== EXERCISE ==
Pull every line containing "computer" out of the listing below.

== ENTRIES SUPPLIED ==
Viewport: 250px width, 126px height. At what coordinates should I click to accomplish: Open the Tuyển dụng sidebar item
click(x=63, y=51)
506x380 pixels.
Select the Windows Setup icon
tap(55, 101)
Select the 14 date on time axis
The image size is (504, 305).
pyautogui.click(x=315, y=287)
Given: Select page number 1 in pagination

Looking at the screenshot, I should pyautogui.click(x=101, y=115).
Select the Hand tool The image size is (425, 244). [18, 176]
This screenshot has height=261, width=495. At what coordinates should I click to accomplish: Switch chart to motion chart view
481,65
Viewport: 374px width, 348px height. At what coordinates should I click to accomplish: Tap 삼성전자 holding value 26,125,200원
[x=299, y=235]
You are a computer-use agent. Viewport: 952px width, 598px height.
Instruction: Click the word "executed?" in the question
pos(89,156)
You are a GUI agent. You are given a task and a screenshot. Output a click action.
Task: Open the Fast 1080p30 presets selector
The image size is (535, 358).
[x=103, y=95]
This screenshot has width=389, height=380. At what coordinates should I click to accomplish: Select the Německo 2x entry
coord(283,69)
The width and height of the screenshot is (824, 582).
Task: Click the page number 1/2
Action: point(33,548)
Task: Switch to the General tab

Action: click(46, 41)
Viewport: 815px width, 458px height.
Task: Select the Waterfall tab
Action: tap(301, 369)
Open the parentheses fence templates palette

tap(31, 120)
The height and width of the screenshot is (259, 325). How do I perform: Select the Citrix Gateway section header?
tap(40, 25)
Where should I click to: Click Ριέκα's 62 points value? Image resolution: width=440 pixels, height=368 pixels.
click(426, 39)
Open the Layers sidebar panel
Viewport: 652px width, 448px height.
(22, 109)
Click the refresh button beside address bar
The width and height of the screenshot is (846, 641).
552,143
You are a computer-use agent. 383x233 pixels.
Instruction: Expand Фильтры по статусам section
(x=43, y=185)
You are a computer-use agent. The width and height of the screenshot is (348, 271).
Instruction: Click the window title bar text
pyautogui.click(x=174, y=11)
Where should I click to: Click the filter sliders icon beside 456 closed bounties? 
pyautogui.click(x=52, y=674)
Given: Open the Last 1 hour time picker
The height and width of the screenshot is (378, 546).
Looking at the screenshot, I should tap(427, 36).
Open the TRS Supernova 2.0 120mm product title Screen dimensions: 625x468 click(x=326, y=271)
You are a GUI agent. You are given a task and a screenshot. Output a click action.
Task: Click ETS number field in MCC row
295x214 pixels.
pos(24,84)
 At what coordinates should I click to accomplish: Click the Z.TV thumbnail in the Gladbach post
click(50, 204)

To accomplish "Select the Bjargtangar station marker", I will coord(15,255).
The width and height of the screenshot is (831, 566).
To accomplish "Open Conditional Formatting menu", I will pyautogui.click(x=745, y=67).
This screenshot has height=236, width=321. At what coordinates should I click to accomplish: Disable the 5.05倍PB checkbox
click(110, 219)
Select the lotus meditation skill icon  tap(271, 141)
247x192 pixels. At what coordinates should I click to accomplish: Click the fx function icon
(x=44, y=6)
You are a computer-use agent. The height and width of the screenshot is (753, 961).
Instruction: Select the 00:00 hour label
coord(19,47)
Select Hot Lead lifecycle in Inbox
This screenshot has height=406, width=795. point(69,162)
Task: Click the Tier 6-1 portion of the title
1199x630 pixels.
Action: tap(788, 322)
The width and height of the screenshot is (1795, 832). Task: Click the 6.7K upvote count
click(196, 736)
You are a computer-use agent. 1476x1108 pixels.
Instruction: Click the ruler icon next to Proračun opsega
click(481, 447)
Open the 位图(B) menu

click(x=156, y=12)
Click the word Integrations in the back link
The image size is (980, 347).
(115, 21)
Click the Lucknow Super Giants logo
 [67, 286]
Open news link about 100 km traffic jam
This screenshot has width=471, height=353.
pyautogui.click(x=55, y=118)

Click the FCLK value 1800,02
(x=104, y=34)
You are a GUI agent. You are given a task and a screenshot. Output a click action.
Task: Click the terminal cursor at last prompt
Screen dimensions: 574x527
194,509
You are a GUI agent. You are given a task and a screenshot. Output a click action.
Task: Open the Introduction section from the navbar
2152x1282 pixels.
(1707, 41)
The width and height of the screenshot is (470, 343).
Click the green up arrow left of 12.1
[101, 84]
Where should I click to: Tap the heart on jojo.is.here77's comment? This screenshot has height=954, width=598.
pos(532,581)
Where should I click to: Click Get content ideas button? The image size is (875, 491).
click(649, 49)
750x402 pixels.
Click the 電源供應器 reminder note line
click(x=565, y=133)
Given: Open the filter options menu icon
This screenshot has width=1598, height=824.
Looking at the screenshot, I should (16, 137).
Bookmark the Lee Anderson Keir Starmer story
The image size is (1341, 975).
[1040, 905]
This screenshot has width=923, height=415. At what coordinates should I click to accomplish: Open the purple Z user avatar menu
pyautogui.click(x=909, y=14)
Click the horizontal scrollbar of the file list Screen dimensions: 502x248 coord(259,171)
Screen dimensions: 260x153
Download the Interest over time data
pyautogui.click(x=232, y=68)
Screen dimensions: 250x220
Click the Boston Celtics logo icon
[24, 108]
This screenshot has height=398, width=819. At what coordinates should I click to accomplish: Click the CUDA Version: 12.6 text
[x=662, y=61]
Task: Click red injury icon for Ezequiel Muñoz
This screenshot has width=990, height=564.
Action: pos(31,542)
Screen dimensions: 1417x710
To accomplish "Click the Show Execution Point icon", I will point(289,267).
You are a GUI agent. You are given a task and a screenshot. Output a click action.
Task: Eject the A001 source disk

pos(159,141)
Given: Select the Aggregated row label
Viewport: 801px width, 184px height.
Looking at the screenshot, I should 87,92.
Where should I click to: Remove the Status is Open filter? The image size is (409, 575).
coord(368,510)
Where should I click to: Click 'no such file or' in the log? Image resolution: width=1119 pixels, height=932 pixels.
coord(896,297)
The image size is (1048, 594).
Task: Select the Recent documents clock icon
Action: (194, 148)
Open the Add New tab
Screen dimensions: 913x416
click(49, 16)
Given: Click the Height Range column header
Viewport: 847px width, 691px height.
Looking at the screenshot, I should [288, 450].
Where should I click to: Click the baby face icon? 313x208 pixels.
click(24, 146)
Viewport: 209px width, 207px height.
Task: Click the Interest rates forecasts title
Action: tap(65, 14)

== RESPONSE TO THE EXERCISE ==
You are a computer-use agent. Viewport: 952px width, 598px height.
You are a computer-use agent. 383x233 pixels.
You are a computer-use agent. The width and height of the screenshot is (348, 271).
You are a computer-use agent. The height and width of the screenshot is (753, 961).
You are a computer-use agent. 1476x1108 pixels.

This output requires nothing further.